Siting on a bench in Paris France
Reading the news and it sure looks bad
They won’t give peace a chance
That was just a dream some of us had

So my fellow hippies, what happened to the dream? Where are you all? Why haven’t we been able to change the world? Why do we continue to elect politicians who lead us into war? Why do we continue to live in fear?

The youthful enthusiasm, the love, the compassion and joy of life of the sixties and seventies seem to have vapourised.

But a lot of us aging hippies are still around. Some of us at least haven’t lost the feeling of those days. The feeling of being open and ‘real’ and vulnerable and accepting of all God’s children regardless of colour or ideological beliefs.

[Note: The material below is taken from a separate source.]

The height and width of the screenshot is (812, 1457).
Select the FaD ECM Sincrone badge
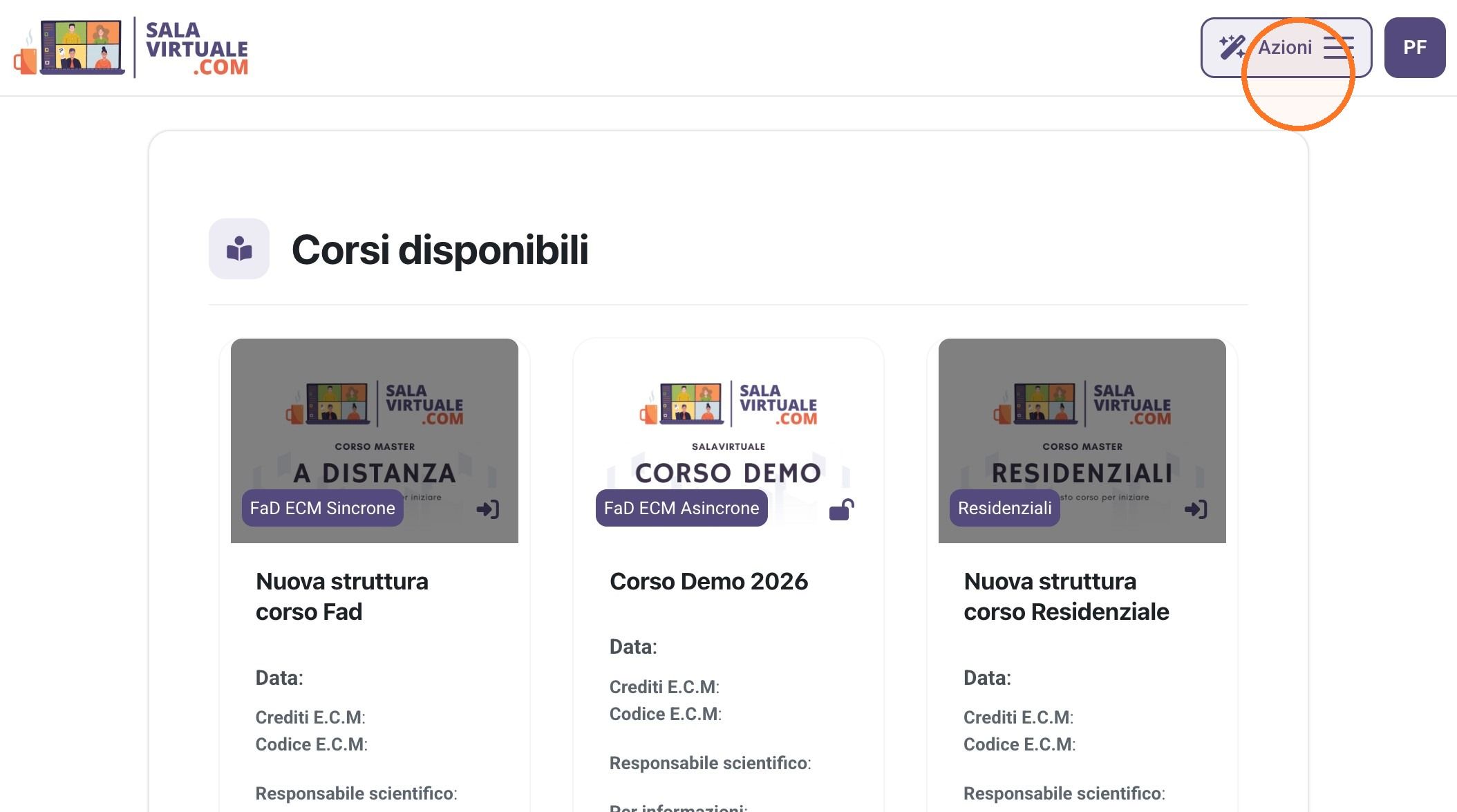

Now this leads to an interesting thought. I’ve noticed that the older I get the more I reflect on the hippie way of life of the sixties, so I wonder what a retirement village or nursing home will be like when us hippies get there. Sex, drugs and rock and roll! A cosmic retirement commune with lots of concerts and loud music. Outrageous colourful hippie clothes, big hair, Jefferson Airplane karaoke competitions, pot plants everywhere. Swimming naked in the pool and groovy fondue dinner parties. We’ll have our own rock and roll band and let it all hang out. Cool man!
It’ll be good to salvage something of hippiedom. I’m looking forward to it.

If we weren’t able to change the world at least we can take the dream with us in an outrageous blaze of glory and embarrass the children.